The candidates face off tonight in their second and last debate—a set-to at Northern Virginia Community College in Alexandria and hosted by NBC News’ Chuck Todd. We can bet that one topic will be Youngkin’s evolving posture on the effort by Trump to steal a second term. Youngkin now says he “absolutely” would have voted to certify the results of the 2020 presidential election if he had been in Congress. That’s a make-good after refusing to say how he would have voted. If Trump was unhappy about Youngkin trying to be both a sheep and a goat on matters MAGA, his absolutism about Trump’s loss will surely win Youngkin more abuse from Trump and his followers. 

McAuliffe, who is dealing with the downdraft from President Biden’s falling approval numbers and frustrations among Democrats about a stalled progressive agenda, can only benefit from a focus on Trump. There’s no way for Youngkin to answer the questions without either further depressing his support in bright-red western precincts or jeopardizing new backers around Richmond. 

The new normal for Virginia seems to be an electorate that pretty consistently clocks in at about 45 percent Republican. Except for the notable exceptions of the ill-conceived Senate nomination of an anti-immigration zealot in 2018 and the strong showings of Republican Mark Obenshain in 2013’s attorney general race and Gillespie in his 2014 Senate run, statewide Republican candidates since Mitt Romney got 47 percent of the vote in 2012 have remained in a very tight grouping right around 45 percent. That’s been true with big turnouts, small turnouts, presidential years, midterms and off-off year contests. 

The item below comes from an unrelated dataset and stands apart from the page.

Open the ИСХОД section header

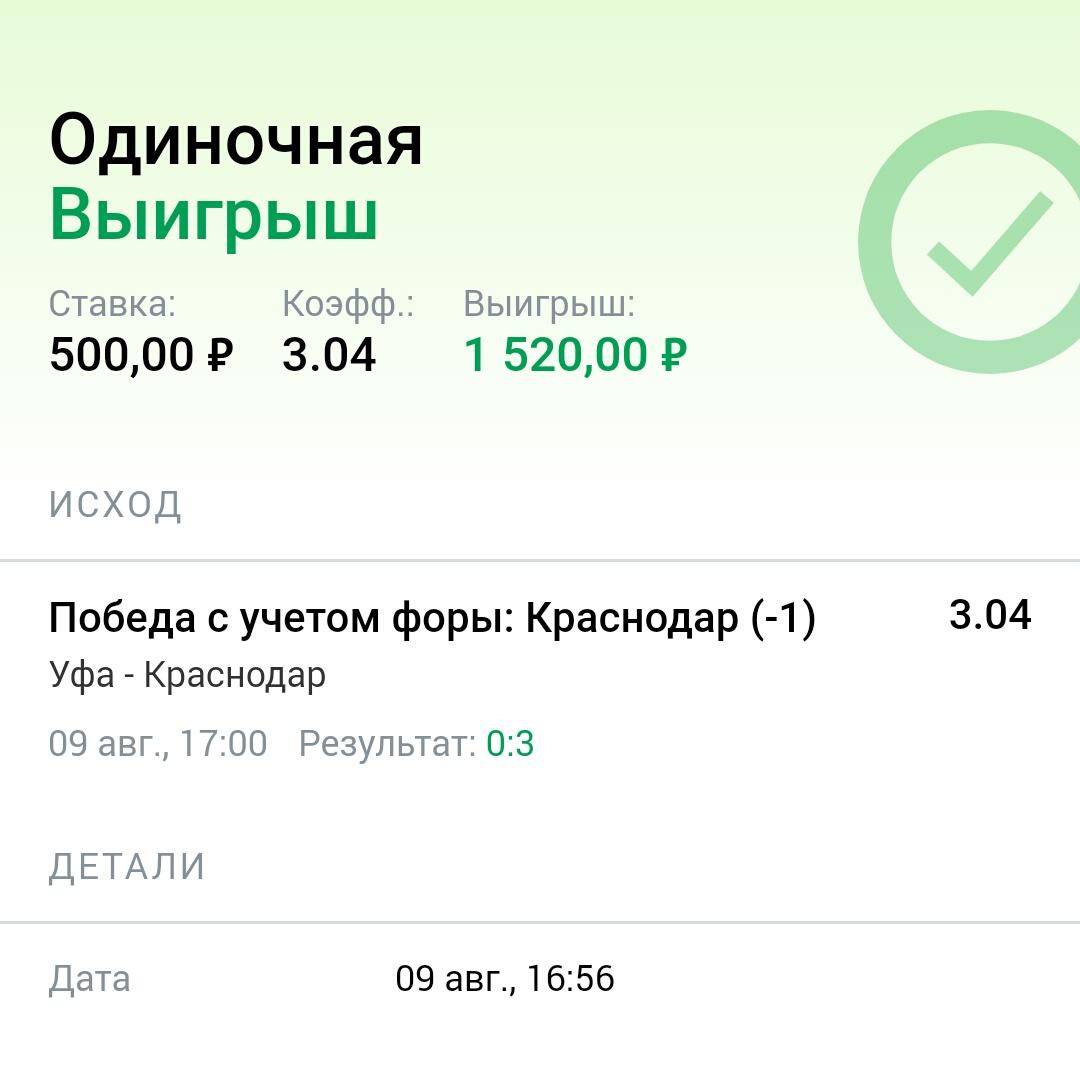(x=115, y=505)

Youngkin so far looks like a candidate who will land smack dab in the middle of that cluster. But McAuliffe knows that depressed Democratic turnout combined with just one nudge to the right in a couple of vote-rich Northern Virginia could turn the race into a squeaker. For now, Republicans are doing more than a little wishful thinking. But five weeks in the current Veg-O-Matic political climate is a long time, indeed.